_CONSEGNE_
**1)** Risponda alle domande seguenti sulla recensione del film Matrimoni e altri disastri.
(a) Che cosa spazza via il politicamente scorretto nel film?
(b) Quali film ha diretto Nina Di Majo prima di questo?
(c) Quale attore interpreta Alessandro?
**2)** Prosegua la recensione del film Matrimoni e altri disastri a partire dalla sua ultima frase.

_BRANO SCELTO_
====================

Pur ispirandosi alla commedia sofisticata americana degli anni Cinquanta e Sessanta, la Di Majo rimane prigioniera degli stereotipi italiani. Nonostante i riferimenti alti e le buone intenzioni, il film non colpisce nel segno e il politicamente scorretto viene spazzato via da una mancanza di cattiveria che rende tutti i personaggi gradevoli. E non bastano le ottime interpretazioni degli attori



Tantissime commedie, italiane e non, ruotano intorno al matrimonio. Un po’ per tentare di dissacrare una delle tappe fondamentali della vita di ciascun (o quasi) individuo, un po’ perché tale cerimonia è l’occasione per riflettere più argutamente sulla famiglia e per rivelare i famosi scheletri nell’armadio. Nina Di Majo, al suo terzo film dopo Autunno (1999) e L’inverno (2002), con Matrimoni e altri disastri cambia in parte registro nel tentativo di rivolgersi a un pubblico più ampio. Partendo dalla commedia sofisticata americana degli anni Cinquanta e Sessanta, la regista partenopea innesta nei protagonisti tratti tipicamente italioti, presentandoci una raffigurazione abbastanza amara di una certa borghesia, quella intellettualoide di sinistra rappresentata dal personaggio della Buy, accompagnata da una critica altrettanto risoluta alla bonaria arroganza della destra “berlusconiana”, ravvisabile in Alessandro, interpretato da Fabio Volo.

====================

_ESTRATTO DEI DATI_
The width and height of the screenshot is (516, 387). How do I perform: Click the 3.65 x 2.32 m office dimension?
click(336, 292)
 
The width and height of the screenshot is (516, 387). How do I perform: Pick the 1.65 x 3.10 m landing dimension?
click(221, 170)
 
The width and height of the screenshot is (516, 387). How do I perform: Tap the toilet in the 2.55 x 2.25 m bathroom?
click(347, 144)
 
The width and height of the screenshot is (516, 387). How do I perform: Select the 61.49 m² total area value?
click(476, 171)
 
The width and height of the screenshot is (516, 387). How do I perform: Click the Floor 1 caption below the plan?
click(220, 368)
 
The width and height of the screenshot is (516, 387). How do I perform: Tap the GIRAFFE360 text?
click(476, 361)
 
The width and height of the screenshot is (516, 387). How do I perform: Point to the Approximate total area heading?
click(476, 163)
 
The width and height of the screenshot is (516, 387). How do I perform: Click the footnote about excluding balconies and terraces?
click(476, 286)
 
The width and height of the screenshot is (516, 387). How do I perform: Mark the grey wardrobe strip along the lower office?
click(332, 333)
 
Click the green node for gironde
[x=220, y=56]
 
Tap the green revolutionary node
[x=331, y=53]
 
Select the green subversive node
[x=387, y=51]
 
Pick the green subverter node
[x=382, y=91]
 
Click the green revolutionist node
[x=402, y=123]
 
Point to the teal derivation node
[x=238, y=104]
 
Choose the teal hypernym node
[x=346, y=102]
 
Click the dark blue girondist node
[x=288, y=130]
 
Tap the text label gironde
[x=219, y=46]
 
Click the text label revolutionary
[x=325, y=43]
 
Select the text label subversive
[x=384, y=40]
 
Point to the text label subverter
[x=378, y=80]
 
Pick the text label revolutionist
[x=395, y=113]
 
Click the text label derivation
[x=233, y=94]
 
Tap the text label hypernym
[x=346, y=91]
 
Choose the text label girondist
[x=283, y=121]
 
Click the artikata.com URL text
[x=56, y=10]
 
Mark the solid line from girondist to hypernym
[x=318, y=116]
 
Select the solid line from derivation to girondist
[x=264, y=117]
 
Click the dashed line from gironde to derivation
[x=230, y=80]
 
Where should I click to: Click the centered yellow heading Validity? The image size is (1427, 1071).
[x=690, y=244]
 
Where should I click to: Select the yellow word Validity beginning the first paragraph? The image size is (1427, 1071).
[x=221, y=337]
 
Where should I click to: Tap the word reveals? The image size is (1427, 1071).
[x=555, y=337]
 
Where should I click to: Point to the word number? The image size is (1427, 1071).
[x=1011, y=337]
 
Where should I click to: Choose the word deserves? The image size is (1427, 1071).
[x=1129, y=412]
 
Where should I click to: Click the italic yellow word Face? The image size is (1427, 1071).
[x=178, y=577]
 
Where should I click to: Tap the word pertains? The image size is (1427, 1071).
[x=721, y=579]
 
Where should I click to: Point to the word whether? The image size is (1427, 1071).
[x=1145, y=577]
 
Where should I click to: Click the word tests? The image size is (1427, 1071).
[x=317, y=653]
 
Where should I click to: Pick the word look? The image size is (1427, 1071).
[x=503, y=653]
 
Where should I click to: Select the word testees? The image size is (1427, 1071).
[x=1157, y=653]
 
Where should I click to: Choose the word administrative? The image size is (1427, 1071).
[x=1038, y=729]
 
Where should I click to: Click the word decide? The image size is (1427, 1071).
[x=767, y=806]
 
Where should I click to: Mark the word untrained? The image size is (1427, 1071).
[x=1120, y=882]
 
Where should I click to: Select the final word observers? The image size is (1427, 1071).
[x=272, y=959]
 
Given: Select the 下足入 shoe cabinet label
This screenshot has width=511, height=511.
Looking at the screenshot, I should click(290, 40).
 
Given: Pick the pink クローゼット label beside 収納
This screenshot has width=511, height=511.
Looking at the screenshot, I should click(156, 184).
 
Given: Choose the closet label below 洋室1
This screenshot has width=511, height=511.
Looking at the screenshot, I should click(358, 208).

====================

_RISPOSTE ALLE CONSEGNE_
**1)**
(a) Una mancanza di cattiveria che rende tutti i personaggi gradevoli.
(b) Autunno (1999) e L'inverno (2002).
(c) Fabio Volo.

**2)**
Questi due mondi così diversi si incontrano quando Nanà (la Buy appunto, antitesi ma al contempo rimando a quella creata da Zola), una quarantenne single e insoddisfatta, è costretta a organizzare il matrimonio alla sorella Benedetta, promessa in moglie al “self made man” Alessandro. Questo compito diventerà l’occasione di una serie di tante, troppe disavventure che porteranno alla maturazione e alla forte presa di coscienza dei vari personaggi. Nulla di particolarmente innovativo dunque, anche se la Di Majo si mantiene giustamente a distanza dalla volgarità e dalla scurrilità di molte commedie italiane, cercando di delineare con occhio cinico le debolezze dei protagonisti.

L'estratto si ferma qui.